Given exercise: Retype the material below, starting at the line containing "1028x416 pixels. How" and ending at the end of the material. Leave out the pictures.

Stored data
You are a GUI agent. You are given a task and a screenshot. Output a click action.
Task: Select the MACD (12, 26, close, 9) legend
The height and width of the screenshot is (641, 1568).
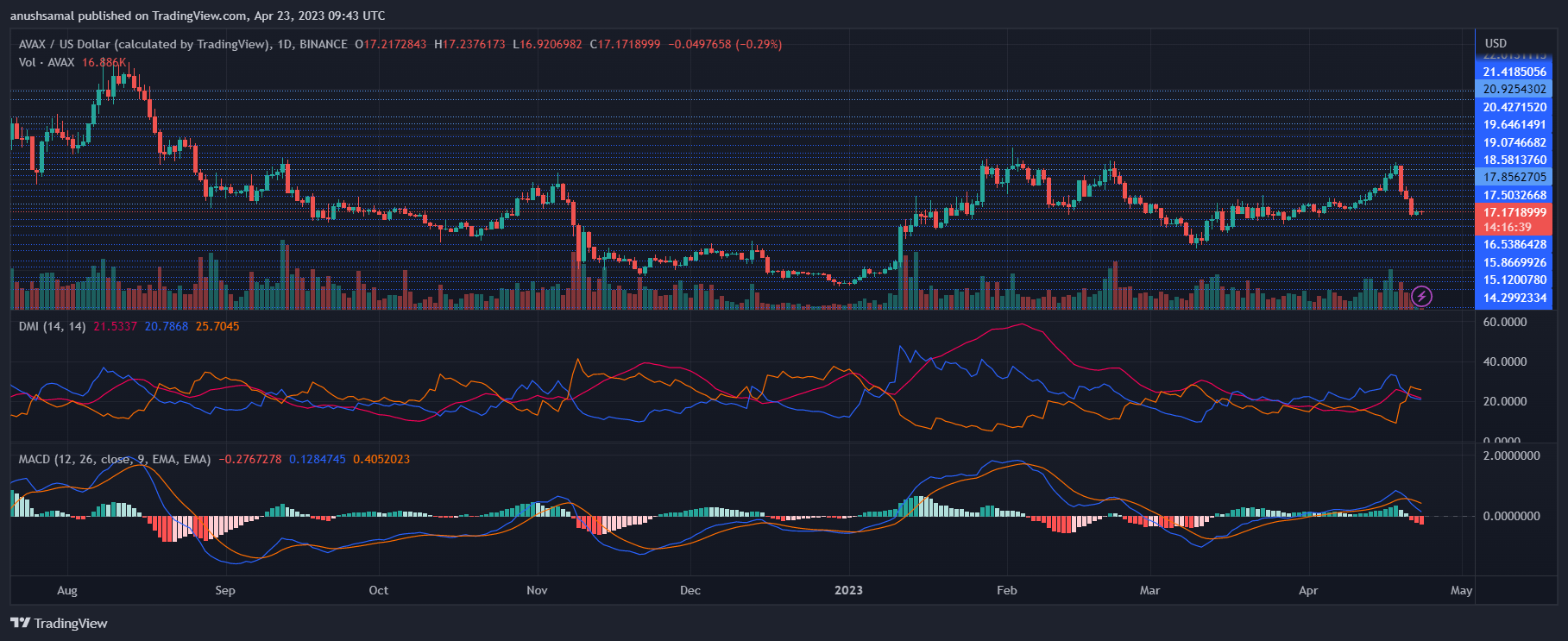[114, 459]
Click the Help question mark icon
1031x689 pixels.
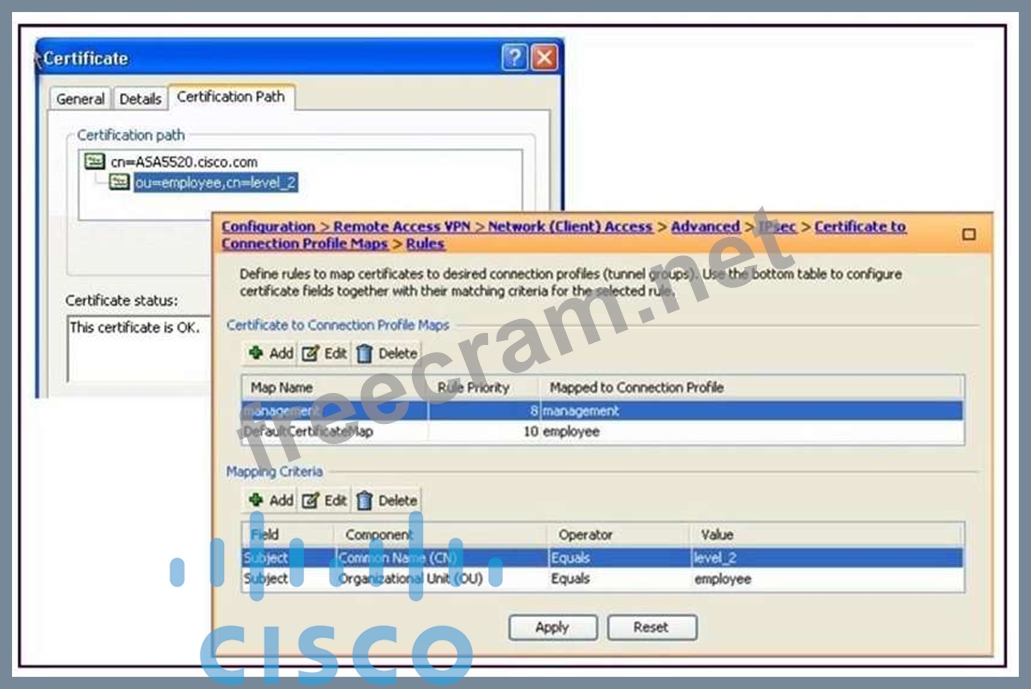click(x=514, y=58)
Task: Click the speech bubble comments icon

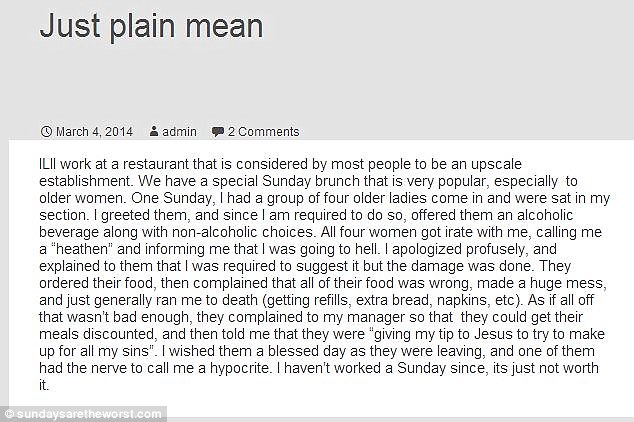Action: click(x=217, y=132)
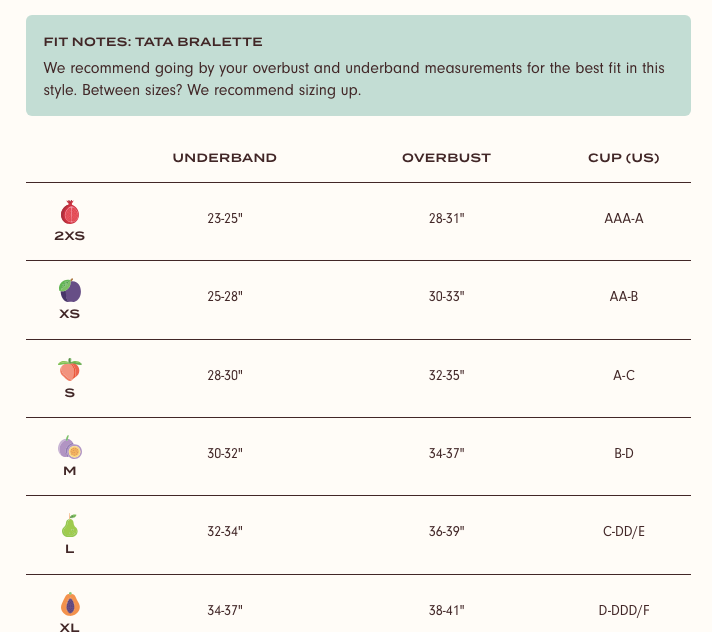The width and height of the screenshot is (712, 632).
Task: Select the UNDERBAND column header
Action: 225,158
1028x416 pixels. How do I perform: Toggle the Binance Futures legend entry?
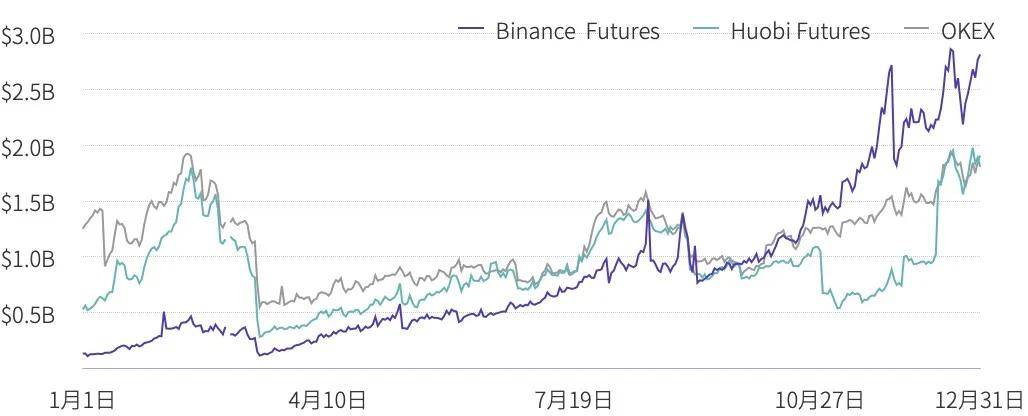pyautogui.click(x=559, y=30)
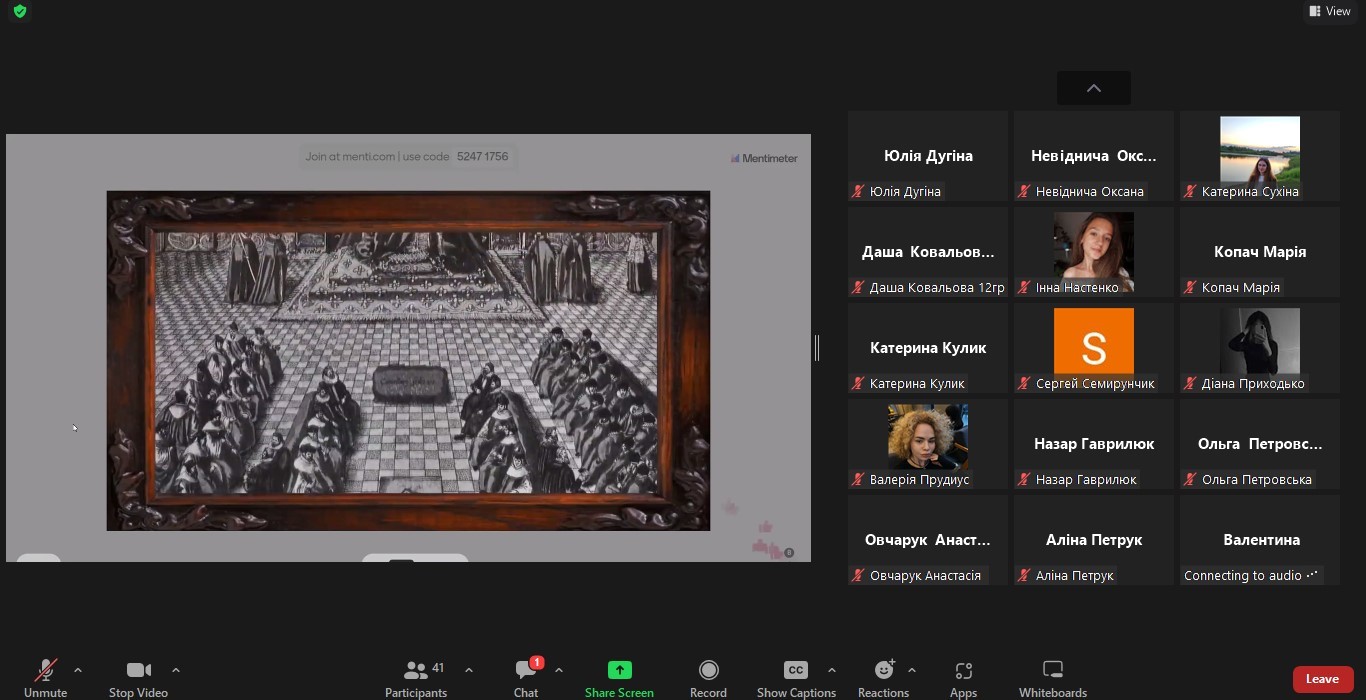The width and height of the screenshot is (1366, 700).
Task: Select Катерина Сухіна's video tile
Action: click(1259, 156)
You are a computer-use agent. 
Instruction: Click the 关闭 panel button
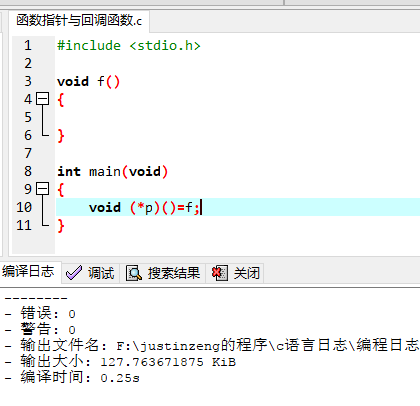coord(236,273)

Answer to this problem:
1028x416 pixels. How do I perform: Toggle the Binance Futures legend entry?
pyautogui.click(x=559, y=30)
The width and height of the screenshot is (1366, 700).
Task: Select Катерина Сухіна's video tile
Action: click(1259, 156)
You are a computer-use agent. 
Instruction: Click the 关闭 panel button
coord(236,273)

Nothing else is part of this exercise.